*** Opening Data for this task ***
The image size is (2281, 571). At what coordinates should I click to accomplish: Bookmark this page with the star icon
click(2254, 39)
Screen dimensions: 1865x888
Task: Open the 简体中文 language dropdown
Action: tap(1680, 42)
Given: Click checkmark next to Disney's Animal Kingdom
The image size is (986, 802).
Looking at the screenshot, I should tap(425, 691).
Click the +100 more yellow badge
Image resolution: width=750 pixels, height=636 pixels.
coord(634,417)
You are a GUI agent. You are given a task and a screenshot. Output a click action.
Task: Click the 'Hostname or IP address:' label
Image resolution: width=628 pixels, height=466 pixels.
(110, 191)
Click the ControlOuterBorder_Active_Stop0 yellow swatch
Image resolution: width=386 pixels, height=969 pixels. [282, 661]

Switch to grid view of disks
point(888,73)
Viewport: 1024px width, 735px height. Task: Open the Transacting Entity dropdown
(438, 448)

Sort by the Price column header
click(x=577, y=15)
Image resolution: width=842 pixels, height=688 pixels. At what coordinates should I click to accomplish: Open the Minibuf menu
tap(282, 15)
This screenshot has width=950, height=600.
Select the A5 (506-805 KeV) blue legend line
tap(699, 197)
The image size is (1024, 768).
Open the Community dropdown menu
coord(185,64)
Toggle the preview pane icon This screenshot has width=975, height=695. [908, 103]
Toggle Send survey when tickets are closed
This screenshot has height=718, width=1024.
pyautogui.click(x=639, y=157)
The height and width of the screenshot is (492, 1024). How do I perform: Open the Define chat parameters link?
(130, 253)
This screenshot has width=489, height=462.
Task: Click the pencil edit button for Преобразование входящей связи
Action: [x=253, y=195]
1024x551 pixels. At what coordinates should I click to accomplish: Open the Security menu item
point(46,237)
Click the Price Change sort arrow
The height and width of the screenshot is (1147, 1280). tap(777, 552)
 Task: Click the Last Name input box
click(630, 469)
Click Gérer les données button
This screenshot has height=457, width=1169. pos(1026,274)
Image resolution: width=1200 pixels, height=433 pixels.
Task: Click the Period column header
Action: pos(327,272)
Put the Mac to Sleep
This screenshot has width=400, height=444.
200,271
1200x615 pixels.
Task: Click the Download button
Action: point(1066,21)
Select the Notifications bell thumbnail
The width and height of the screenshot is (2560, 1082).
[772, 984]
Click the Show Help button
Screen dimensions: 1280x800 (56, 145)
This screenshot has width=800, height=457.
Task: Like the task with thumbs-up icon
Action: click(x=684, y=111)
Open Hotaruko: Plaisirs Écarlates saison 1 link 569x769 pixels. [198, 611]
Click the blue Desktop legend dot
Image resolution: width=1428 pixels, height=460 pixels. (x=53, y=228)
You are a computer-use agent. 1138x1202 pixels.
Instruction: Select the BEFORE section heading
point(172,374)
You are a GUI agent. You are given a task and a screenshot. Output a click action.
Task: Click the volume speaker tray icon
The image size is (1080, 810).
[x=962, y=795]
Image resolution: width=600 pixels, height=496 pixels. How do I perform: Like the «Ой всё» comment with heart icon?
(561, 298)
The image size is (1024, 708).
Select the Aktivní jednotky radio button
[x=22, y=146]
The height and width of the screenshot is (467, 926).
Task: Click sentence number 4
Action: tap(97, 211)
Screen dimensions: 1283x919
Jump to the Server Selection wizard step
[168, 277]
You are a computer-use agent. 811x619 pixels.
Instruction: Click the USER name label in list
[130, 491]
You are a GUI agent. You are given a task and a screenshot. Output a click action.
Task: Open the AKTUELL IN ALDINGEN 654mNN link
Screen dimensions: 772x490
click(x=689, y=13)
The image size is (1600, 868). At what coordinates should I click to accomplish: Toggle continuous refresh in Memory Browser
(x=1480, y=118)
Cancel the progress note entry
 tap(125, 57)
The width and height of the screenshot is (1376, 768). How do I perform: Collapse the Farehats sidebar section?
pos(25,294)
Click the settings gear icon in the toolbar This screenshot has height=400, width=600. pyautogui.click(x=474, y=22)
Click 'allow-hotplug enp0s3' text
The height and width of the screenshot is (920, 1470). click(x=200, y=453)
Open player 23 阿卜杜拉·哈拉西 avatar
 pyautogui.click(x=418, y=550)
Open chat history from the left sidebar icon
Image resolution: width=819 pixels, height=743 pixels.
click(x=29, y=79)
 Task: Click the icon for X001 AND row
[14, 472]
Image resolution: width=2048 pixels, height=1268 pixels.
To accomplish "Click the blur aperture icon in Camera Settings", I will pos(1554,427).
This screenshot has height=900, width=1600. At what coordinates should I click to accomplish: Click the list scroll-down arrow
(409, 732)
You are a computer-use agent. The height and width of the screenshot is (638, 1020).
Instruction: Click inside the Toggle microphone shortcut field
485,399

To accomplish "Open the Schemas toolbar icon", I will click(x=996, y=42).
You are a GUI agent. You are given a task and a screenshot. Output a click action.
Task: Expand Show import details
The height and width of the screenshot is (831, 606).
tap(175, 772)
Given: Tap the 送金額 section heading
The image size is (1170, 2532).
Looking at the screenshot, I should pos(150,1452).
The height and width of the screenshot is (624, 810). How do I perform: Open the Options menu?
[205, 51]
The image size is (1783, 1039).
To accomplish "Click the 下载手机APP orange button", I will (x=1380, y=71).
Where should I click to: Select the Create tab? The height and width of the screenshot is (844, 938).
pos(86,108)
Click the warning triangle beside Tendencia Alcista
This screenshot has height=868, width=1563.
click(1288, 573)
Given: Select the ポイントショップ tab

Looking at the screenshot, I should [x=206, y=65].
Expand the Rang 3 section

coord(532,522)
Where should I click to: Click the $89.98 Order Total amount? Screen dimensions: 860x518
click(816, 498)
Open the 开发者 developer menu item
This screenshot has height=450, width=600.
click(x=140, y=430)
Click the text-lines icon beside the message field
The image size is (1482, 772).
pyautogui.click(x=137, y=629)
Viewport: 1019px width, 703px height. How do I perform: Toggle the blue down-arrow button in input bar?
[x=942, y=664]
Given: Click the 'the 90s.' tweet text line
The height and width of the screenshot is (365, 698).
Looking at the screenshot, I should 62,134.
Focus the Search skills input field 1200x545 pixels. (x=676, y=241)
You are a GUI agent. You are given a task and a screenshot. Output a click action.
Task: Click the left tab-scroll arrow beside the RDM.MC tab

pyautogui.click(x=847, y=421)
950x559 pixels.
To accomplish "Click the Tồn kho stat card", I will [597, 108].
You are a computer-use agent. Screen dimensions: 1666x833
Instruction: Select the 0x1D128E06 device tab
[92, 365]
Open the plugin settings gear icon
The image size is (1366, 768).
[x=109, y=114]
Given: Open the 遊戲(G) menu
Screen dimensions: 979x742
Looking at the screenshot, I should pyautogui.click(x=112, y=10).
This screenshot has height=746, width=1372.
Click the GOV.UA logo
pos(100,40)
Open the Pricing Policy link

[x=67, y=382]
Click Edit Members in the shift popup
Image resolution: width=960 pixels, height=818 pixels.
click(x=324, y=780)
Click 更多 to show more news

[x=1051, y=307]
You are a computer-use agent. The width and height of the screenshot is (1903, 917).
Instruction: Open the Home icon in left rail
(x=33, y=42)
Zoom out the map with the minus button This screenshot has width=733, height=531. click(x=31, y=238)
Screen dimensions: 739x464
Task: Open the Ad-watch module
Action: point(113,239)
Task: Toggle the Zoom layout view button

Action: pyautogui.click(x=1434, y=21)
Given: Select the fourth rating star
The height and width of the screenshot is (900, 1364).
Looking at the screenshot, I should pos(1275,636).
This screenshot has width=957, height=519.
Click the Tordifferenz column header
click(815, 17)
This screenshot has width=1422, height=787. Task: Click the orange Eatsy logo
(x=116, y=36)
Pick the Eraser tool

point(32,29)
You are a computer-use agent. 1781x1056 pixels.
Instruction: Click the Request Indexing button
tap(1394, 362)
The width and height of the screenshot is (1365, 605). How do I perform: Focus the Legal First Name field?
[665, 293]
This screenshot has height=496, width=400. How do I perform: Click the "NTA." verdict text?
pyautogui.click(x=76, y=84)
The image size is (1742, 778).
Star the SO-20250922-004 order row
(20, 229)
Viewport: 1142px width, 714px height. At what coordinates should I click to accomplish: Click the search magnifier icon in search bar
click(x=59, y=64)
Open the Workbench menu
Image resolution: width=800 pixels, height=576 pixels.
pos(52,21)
*** Closing Data for this task ***
§ What to produce: For each line in the records that contains the word "will", make a copy.

§ Written solution:
To accomplish "Click the blur aperture icon in Camera Settings", I will pos(1554,427).
To accomplish "Open the Schemas toolbar icon", I will click(x=996, y=42).
To accomplish "Click the 下载手机APP orange button", I will (x=1380, y=71).
To accomplish "Click the Tồn kho stat card", I will [597, 108].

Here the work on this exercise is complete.